The refusal of the probate judge of Benton to proceed with the settlement of the accounts of Griffin and Whiteside, as administrators of Sterling-, to which they had been cited by him at the instance of Shadden, one of the creditors, and the dismissal of the citation, is neither an interlocutory nor final order or decree from which a writ of error will lie. The writ of error will, therefore, have to be dismissed.— The case is not unlike that of Brennan v. Harris, 20 Ala. 185.
But a mandamus is prayed for in this event, and we are called upon to examine the grounds upon which the refusal to proceed with the settlement is placed by the probate judge, in order to determine the propriety of this application.
The refusal to proceed is based upon the two entries found in the record : 1st. That of the 4th of January, 1888, by which it appears that the administrators reported the estate insolvent, which report was received and ordered to be recorded; and 2d. That of March term, 1838, from which it appears that an account was stated with the Orphans’ Court at that time, showing assets to the amount of $1309 98, and “receipts, vouchers and allowances” for a small amount over that sum, to-wit: $1328 50. This, together with the parol proof made March 22d, 1850, when the court refused to proceed further, that notice had been duly given by publication, previous to the statement of the account aforesaid in March, 1838, for creditors to appear for final settlement with the administrators at that term, makes the whole ground as shown by the record upon which the Probate Court dismissed the citation calling upon the administrators, at the instance of Shadden, to make a final settlement, and refused further to proceed.
The ground is not sufficient. The report of the insolvency of this estate, made by the administrators the 4th of January, 1838, and received by the court and ordered to be recorded, placed this estate in the care and jurisdiction of the court as an insolvent estate, to be settled up, and the assets distributed among the creditors accordingly.—West v. Clarke, 5 Ala. 117. The order then to be pursued, or, if nothing was done towards *523a settlement until after the statute of 1843 (Clay’s Dig. 192, et seq.) the order to be pursued after the passage of that law, will be found laid down in sundry decisions, (7 Ala. 923; 9 Ala. 925; 10 Ala. 915 ;) but more particularly in Steele v. Weaver, 20 Ala. 540, and Weaver v. Weaver, 20 Ala. 557.

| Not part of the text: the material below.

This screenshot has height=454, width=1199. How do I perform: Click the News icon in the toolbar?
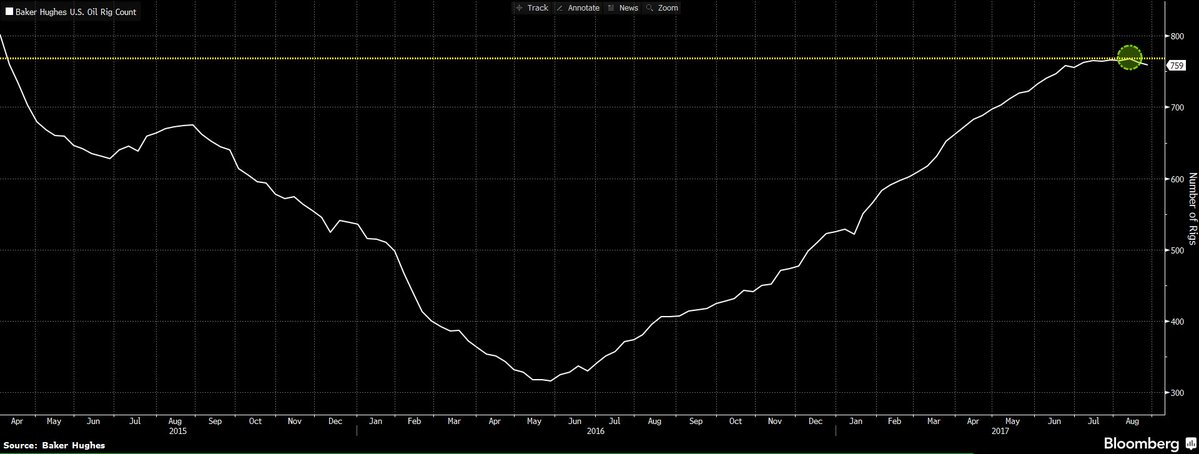611,8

We cannot find that anything was done to annul the report of insolvency which had been made, (even if that can be done in the same court;) and as long as that was in force, it was not in the power of the Orphans’ Court, on a settlement with the administrators, to allow “ receipts, vouchers and allowances,” as it seems was done to the extent of $1328 50. The only vouchers for money paid out after a report of insolvency that can be allowed on settlement with the administrator, are for the “last sickness and necessary funeral expenses.”— Clay’s Dig. 192 § 2.
The settlement, then, or what purports to have been a settlement, with the administrators in March, 1838, if every thing else had been regularly done, which was not the case as far as this record discloses, was a settlement not authorized by law, because it was not conducted in the matter of allowing credits and vouchers as the settlement of an insolvent estate should be.

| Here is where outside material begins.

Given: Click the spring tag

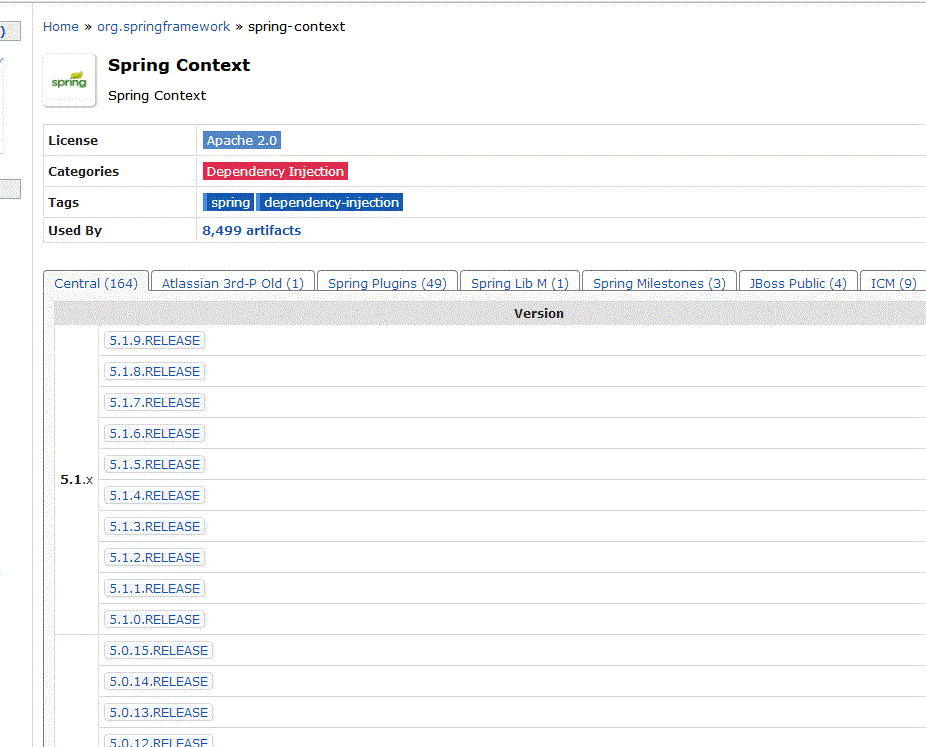Looking at the screenshot, I should point(228,202).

The case stands now, as it stood in 1838, as an insolvent estate under the care and jurisdiction of the Probate Court of Benton County, and it is the duty of the judge of that court, at the instance of any creditor or creditors, to cite the administrators to a settlement, and to proceed to final settlement with the administrators according to law ; and when the amount in their hands liable to distribution is ascertained, to order distribution among the creditors as of an insolvent estate.
A rule nisi will be ordered to issue to the probate judge of Benton, in conformity with the foregoing views.